BloodRevan said:
Personally, I think they have very good reasons to be working together. A rampaging dragon is very much an Enemy Mine scenario. The enemy of my enemy is a problem for later: In the mean time, they could be useful!
Yes, well, the commotion had died down (which was the whole reason why Delphine came out to begin with), so the sequence of events was more emerge -> see guys in Imperial and Stormcloak armor lounging around together -> must be looters moving in after dragon flew away!
The logic flow is pretty sound, and while the spot check WAS failed, depending on the position Saber was in at that moment she may simply have been in a spot that put it out of Delphine's line of sight. Happens to me all the time, so I have no trouble believing it.
Also, Enemy Mine? Go tell that to the guards that IMMEDIATELY aggro me over a goddamn Ancient just because I became a werewolf. What the hell, I'm helping you kill the lizard, you consider a werewolf more dangerous than a dragon? Okay, I know dragons are merely considered dangerous while werewolves are abominations of Hircine, but still...
(the worst part is that lore suggests this is actually in-universe attitude. Must have to do with werewolves being man-eating savage hellbeasts. Admittedly, dragons are just liable to incinerate you, werewolves are liable to rip your intestines out while you are still alive and chew on them, and all that...)
The woman walks her ass out of hiding about five minutes after the dragon apparently leaves and immediately attacks the people she finds out there! Even if they were bandits or deserters, they are there, the dragon is not, she shouldn't have cared who they were unless they pulled weapons the moment they saw her.
That is a good way to get mugged, raped and killed. I don't know if you noticed, but bandits in this game can and will calmly walk up to you and then mug you out of nowhere. Hell, one NPC even outright advises to not waste time reasoning with them and kill them outright because they will otherwise kill someone ELSE.
To Delphine their presence was basically the gods adding insult to injury - first a dragon, then not even 5 minuted after it leaves, looters already. Frankly, her going homicidal is understandable. She has to deal with Thalmor assassins out of the woodwork, there's dragons on the loose, and I'm guessing she decided 'I don't have time for this shit' and chose the quickest solution, ie slaughter all the 'bandits' (something that had Saber not been there she'd have been entirely capable of doing, by the way, woman can kill a dozen Thalmor Justicars all by herself without even a minor wound) before they can do any damage.
"Kill them all and let the Nine sort 'em out" is a valid approach when the situation is already bad as it is, and you don't want random bandits making it even worse.
I don't even like Delphine, but I feel she is fully justified in attacking out of the blue. Bandits in Skyrim can't be reasoned with, nobody in Skyrim bothers to reason with them, the typical approach is to KILL them, and Delphine was doing just that in her eyes. That Saber wasn't a bandit and/or did good deeds is irrelevant - Delphine didn't see her do any of that, Saber is a complete unknown, and she's in dubious company at best.

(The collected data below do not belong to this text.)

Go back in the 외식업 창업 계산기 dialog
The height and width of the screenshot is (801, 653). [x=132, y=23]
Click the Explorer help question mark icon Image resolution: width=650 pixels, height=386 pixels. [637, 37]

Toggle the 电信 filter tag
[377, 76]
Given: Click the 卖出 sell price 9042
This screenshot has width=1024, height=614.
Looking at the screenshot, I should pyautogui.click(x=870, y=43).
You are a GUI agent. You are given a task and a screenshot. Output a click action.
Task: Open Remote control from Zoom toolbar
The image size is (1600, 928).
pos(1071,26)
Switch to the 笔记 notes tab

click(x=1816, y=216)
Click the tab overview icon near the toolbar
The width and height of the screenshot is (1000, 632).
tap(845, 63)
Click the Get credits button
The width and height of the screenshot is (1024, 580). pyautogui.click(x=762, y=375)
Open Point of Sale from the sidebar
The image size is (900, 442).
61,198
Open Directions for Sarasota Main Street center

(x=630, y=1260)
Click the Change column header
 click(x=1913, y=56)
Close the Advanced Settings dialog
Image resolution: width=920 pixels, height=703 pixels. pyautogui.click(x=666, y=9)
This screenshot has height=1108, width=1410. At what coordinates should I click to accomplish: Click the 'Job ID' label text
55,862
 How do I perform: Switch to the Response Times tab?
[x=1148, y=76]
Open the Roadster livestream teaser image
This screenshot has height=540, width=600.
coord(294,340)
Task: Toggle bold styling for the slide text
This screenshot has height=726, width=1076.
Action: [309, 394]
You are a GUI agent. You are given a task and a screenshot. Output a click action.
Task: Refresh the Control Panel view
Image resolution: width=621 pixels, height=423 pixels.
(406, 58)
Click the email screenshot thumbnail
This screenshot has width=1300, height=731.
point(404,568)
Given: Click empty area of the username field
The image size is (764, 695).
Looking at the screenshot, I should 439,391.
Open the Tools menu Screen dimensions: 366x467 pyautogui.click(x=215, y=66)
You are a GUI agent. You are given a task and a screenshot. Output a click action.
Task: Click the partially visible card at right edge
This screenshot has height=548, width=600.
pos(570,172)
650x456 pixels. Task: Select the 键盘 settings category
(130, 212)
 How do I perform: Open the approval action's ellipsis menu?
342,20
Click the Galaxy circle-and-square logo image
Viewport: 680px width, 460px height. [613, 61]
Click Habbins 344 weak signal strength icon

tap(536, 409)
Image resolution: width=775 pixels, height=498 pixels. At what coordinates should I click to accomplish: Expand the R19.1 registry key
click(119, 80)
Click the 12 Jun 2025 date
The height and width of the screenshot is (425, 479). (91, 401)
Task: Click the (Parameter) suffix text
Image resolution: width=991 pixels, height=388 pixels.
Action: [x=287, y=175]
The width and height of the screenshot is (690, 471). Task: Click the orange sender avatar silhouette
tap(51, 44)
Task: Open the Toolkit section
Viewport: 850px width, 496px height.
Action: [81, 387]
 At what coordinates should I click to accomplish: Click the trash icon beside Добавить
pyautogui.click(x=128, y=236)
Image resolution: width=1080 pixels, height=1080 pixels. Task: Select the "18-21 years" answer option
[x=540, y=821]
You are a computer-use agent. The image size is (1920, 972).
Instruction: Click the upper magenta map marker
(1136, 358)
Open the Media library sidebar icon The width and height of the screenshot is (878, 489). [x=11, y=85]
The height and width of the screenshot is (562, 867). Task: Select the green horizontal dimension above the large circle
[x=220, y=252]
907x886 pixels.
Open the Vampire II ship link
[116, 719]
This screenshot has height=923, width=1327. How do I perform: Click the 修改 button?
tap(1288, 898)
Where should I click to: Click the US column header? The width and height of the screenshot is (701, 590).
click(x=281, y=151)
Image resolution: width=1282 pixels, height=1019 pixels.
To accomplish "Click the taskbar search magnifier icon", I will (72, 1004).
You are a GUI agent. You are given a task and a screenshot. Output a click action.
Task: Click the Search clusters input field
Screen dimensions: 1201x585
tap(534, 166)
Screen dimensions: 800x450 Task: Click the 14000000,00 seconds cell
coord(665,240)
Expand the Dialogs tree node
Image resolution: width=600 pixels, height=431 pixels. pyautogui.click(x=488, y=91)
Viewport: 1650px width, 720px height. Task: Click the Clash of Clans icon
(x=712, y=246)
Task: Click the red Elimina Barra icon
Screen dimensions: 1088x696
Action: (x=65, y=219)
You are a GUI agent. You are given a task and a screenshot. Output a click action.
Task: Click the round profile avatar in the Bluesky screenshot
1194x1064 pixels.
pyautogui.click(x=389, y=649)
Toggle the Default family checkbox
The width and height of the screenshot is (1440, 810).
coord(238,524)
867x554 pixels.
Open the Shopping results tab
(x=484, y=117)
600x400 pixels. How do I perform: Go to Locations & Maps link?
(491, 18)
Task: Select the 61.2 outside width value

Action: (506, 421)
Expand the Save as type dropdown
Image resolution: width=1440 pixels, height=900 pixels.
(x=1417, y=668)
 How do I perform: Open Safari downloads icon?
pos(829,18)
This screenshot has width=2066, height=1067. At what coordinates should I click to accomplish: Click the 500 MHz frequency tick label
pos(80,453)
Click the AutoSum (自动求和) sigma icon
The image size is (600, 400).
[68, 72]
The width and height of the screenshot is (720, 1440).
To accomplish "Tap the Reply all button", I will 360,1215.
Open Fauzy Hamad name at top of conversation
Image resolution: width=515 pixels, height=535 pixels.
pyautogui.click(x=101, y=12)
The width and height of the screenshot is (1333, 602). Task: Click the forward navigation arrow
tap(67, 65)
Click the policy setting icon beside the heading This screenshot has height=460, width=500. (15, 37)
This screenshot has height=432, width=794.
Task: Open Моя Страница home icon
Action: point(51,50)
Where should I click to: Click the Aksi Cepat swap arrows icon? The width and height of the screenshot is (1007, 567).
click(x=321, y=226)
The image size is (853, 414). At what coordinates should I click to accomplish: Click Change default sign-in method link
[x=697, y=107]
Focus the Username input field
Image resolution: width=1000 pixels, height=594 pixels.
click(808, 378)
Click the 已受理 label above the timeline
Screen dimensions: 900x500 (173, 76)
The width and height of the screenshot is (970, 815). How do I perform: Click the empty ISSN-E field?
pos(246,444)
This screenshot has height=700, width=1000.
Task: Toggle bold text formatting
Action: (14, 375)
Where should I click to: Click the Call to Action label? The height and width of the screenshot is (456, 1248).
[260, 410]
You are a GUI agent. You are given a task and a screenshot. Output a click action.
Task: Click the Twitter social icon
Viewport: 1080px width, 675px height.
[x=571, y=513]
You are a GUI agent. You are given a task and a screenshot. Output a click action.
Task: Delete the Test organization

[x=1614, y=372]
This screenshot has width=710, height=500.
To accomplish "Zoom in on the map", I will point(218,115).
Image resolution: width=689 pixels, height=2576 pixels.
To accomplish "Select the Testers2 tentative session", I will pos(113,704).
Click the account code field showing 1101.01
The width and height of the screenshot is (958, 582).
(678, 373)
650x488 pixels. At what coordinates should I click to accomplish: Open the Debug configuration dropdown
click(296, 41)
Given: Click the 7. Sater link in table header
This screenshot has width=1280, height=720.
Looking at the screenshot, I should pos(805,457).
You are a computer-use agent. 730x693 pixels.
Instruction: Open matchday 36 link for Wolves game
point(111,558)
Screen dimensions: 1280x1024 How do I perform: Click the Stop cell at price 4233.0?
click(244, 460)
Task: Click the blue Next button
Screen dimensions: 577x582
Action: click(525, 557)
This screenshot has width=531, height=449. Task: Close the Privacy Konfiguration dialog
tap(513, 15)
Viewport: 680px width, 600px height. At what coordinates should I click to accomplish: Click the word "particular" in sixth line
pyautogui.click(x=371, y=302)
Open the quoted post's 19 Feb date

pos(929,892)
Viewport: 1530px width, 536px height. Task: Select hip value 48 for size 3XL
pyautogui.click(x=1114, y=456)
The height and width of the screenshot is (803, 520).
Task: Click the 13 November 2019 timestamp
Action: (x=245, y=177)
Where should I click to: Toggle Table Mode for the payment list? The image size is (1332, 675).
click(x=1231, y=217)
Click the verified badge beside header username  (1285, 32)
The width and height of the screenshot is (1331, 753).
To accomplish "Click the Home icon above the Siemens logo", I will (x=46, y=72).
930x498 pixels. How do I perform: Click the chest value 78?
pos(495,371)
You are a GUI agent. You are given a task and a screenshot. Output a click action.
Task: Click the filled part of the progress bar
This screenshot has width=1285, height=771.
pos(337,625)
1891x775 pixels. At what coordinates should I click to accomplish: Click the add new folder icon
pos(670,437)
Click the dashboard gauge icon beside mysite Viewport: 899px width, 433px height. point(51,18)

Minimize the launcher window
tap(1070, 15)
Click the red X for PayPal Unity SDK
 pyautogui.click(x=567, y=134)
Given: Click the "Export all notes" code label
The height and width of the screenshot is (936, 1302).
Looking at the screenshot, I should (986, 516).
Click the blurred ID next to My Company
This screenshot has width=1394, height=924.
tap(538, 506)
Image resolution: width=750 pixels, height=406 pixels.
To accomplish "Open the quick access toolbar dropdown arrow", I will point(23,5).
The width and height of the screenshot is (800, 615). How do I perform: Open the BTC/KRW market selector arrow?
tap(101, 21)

That's overlooking how only looters would have the balls to move in a smoking wreckage of a village so soon after a dragon attack, normally, since they'd be in a haste to grab anything not nailed down and leave before the army comes. And there was no word of a large amount of Imperials and Stormcloaks close by too - General Tullius wasn't supposed to stop in Helgen, he decided that on the fly to screw the Thalmor over, so such a large amount of mostly unknown men wearing Imperial and Stormcloak gear, under most circumstances, screams 'bandit'. And since the typical way to GET said gear involves slaughtering the previous owners... yeah, that would make them potential mass murderers in addition to bandits.
However you look at it, the most sensible choice just in case is to kill 'em. If it turns out that was a mistake, well, it sucks, but in the particular war setting Skyrim is in, it's probably the safest choice, although not very moral.